Şu gerçeği hiç unutmamalıyız: Lutfu ve keremi bol, hazinesi sayısız ihsanlarla dolu Rabbimiz, kulunun el açarak “Bana da ver yâ Rabbî!” demesinden hoşnutluk duyar. Başına gelen sıkıntılara göğüs gerip sabretmesini, üzerindeki kesif ve karanlık bulutları yine O’nun bir gün dağıtacağını ve kendisini aydınlık günlere çıkaracağını bilmesini, rahmetini ümitle beklemesini arzu eder.

Peygamber Efendimiz dert ve sıkıntılardan iyice bunaldığımız günlerde Rabbimize daha çok yönelmemizi, istiğfâr’a yapışmamızı yani Allah’tan bağışlanma dilememizi tavsiye etmekte ve şöyle buyurmaktadır: “Bir kimse istiğfârı dilinden düşürmezse, Allah Teâlâ ona her darlıktan bir çıkış, her üzüntüden bir kurtuluş yolu gösterir ve ona beklemediği yerden rızık verir” (Ebu Dâvud, Vitir 26). Demek ki istiğfâr hem maddî hem de mânevî sıkıntılardan kurtulmayı sağlar. Şu âyet-i kerîme de bu mânayı perçinlemektedir: “Rabbinizden mağfiret dileyin; çünkü O çok bağışlayıcıdır. (Mağfiret dileyin ki) üzerinize gökten bol bol yağmur indirsin, mallarınızı ve oğullarınızı çoğaltsın, size bahçeler ihsan etsin, sizin için ırmaklar akıtsın” [Nuh suresi (71), 10-12].

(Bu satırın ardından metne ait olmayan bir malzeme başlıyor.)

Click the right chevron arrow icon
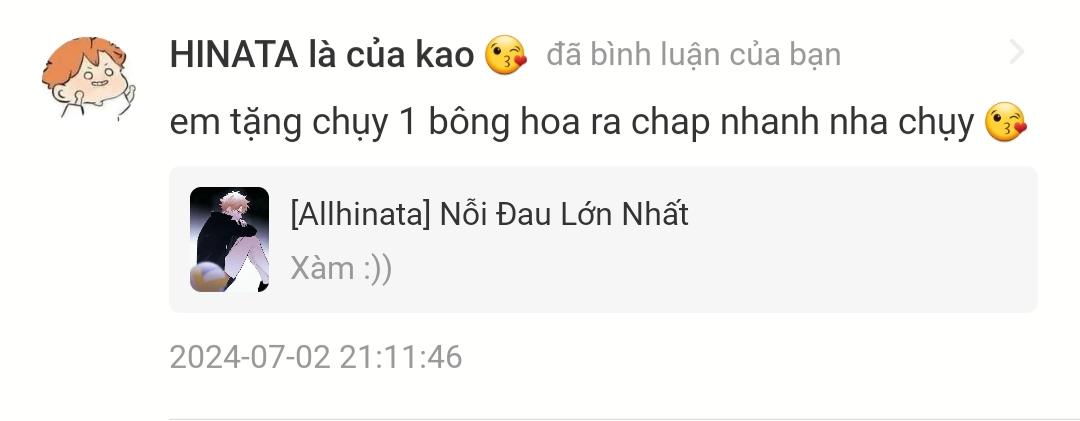The image size is (1080, 421). point(1017,52)
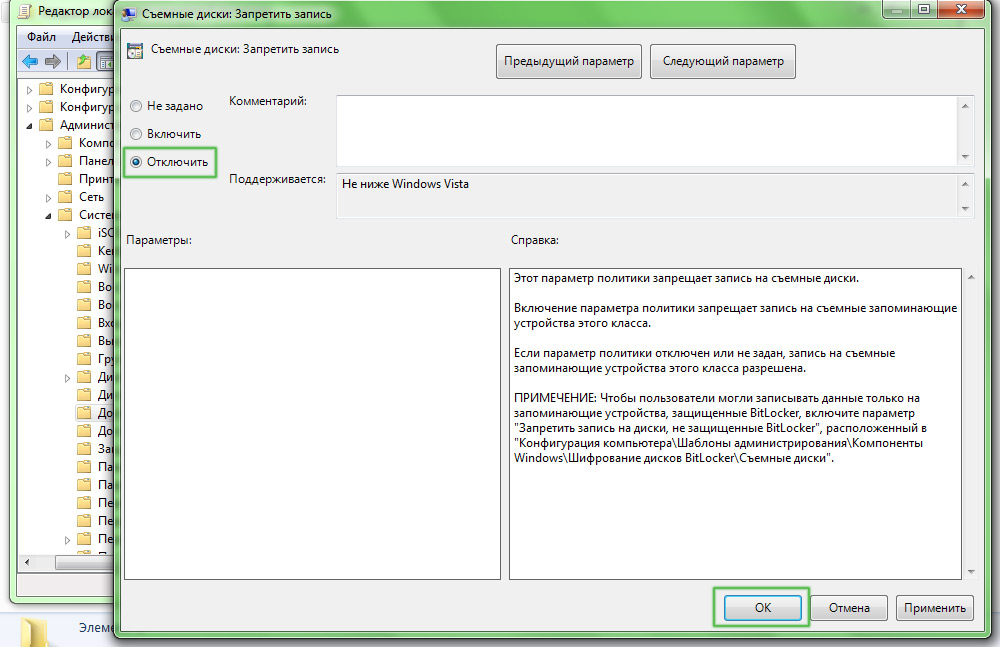This screenshot has height=647, width=1000.
Task: Click the up-one-level folder icon
Action: pos(84,62)
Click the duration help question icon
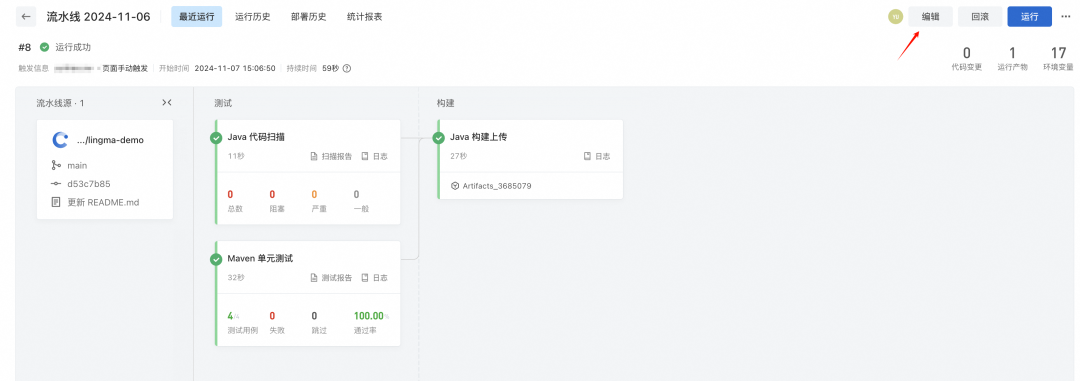Viewport: 1080px width, 381px height. [x=346, y=68]
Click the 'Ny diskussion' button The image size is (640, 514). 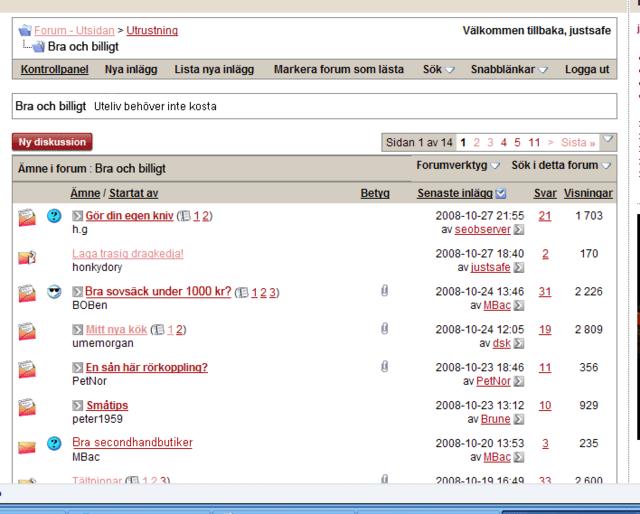click(x=52, y=142)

Sohbetimizi Resulullah sallallahu aleyhi ve sellem’in mübarek gönlünde bir keder ve üzüntü hissettiği zaman yaptığı bir dua ve zikir ile bitirelim. Biz de içimizde bir sıkıntı hissedince, gönülleri halden hale koyan o yüce makama bu özlü ve hikmetli dilekçeyi sunalım:

“Lâ ilâhe illallâhü’l-azîmü’l-halîm. Lâ ilâhe illallâhü rabbü’l-‘arşi’l-‘azîm. Lâ ilâhe illallâhü rabbü’s-semâvâti ve rabbü’l-ardı ve rabbü’l-‘arşi’l-kerîm: Azamet ve hilim sahibi olan Allah’tan başka ibadete lâyık hiçbir ilâh yoktur. Azametli arşın sahibi olan Allah’tan başka ibadete lâyık hiçbir ilâh yoktur. Göklerin rabbi, yerin rabbi ve yüce arşın rabbinden başka ibadete lâyık hiçbir ilâh yoktur” (Buhârî, Da’avât 27, Tevhîd 22, 23; Müslim, Zikr 83).